Goal of the exercise — From the line containing "Task: Choose the Asthma appointment option" to the end of the records, print every line exactly, both ends included, and leave out the pictures.

Provided material —
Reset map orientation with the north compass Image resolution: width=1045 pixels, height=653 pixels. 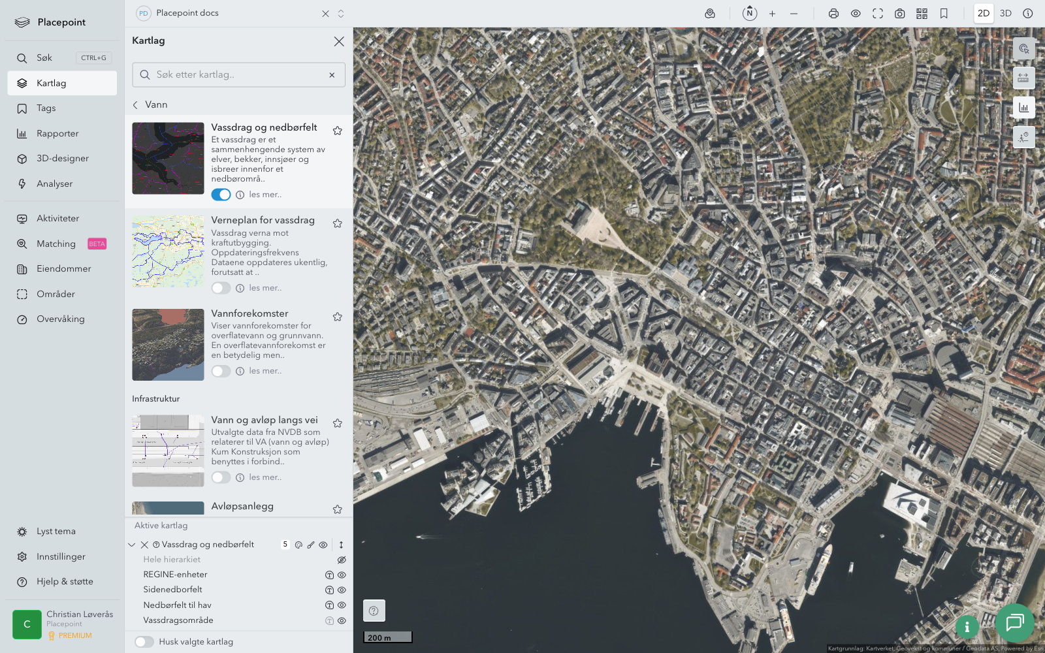tap(750, 14)
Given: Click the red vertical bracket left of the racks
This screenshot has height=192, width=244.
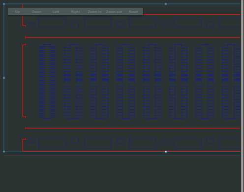Looking at the screenshot, I should (23, 81).
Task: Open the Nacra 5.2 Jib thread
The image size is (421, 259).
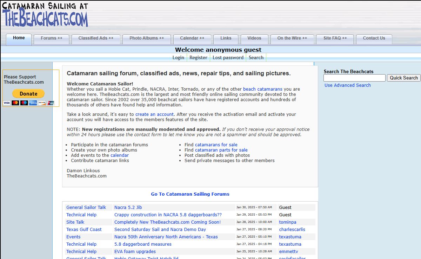Action: pos(128,208)
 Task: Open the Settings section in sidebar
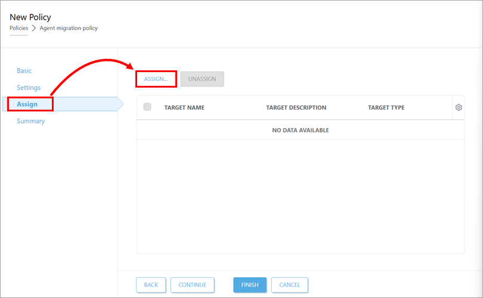(x=29, y=88)
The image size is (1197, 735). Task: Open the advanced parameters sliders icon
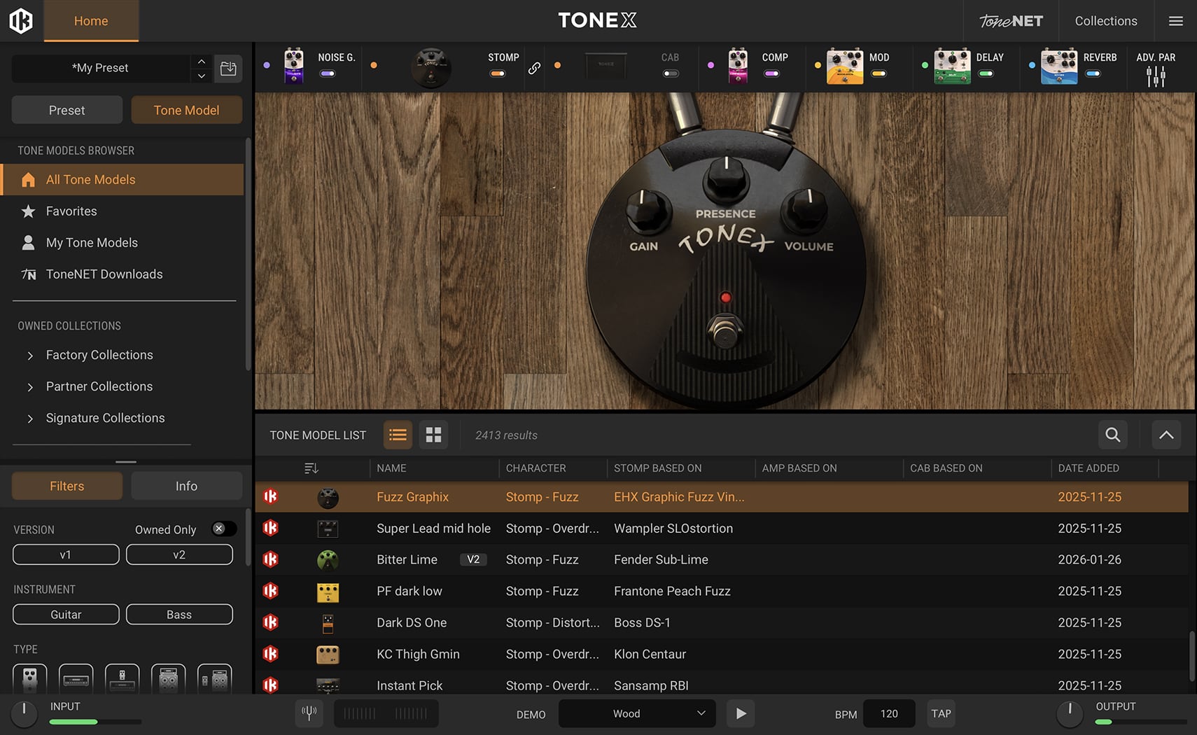[1156, 76]
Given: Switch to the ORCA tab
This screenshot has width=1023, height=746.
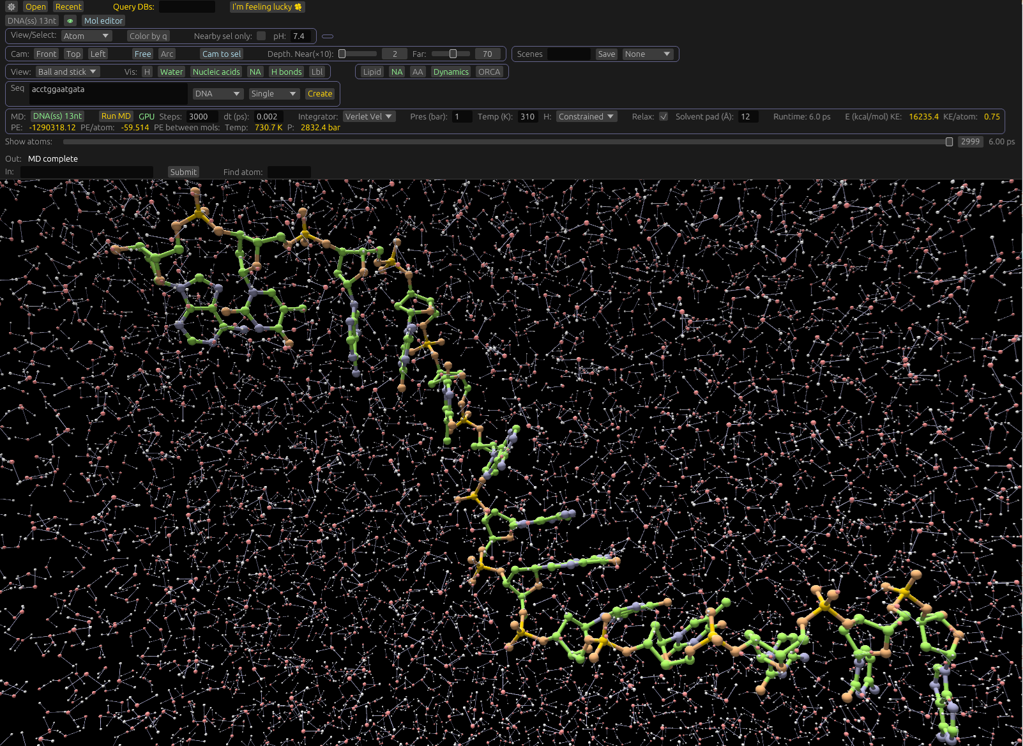Looking at the screenshot, I should coord(489,72).
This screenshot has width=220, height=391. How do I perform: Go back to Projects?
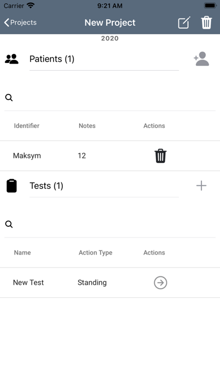[20, 22]
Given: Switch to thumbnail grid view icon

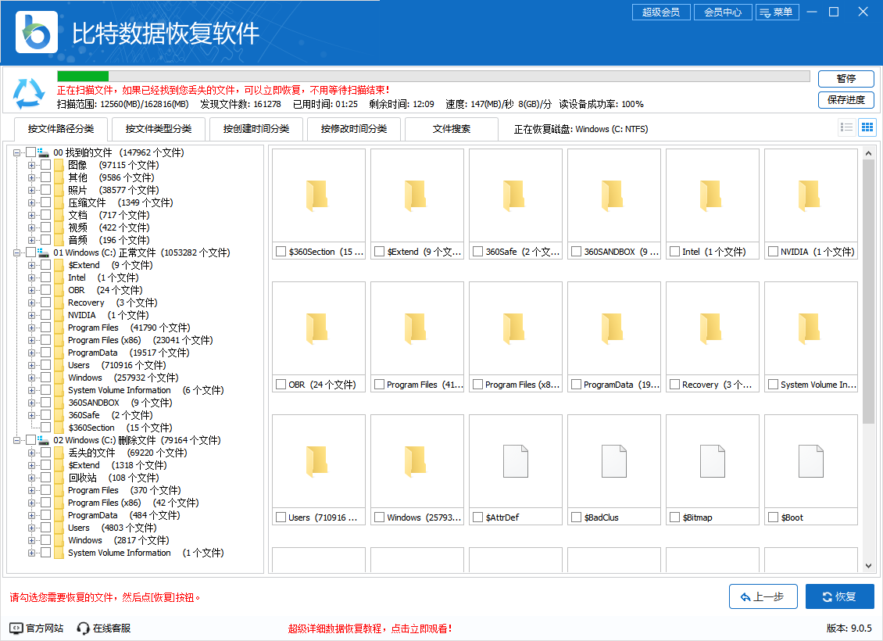Looking at the screenshot, I should coord(867,127).
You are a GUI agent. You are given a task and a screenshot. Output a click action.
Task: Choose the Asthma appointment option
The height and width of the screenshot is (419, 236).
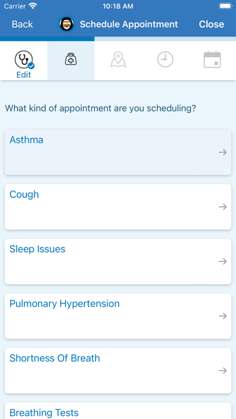pyautogui.click(x=118, y=152)
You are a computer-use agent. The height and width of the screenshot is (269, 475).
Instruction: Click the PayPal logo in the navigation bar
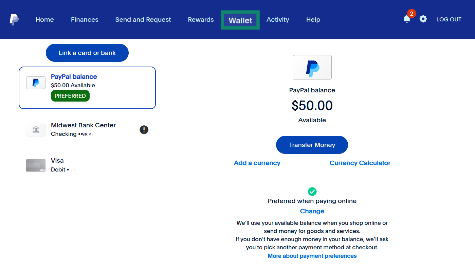coord(14,19)
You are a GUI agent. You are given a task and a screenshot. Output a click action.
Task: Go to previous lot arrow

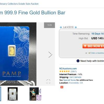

Task response —
Task: Choose the Asthma appointment option
The height and width of the screenshot is (419, 236).
pyautogui.click(x=118, y=152)
You are a computer-use agent. The height and width of the screenshot is (269, 475).
Instruction: Click the PayPal logo in the navigation bar
coord(14,19)
You are a GUI agent. You are given a task and a screenshot. Output a click action.
Task: Go to previous lot arrow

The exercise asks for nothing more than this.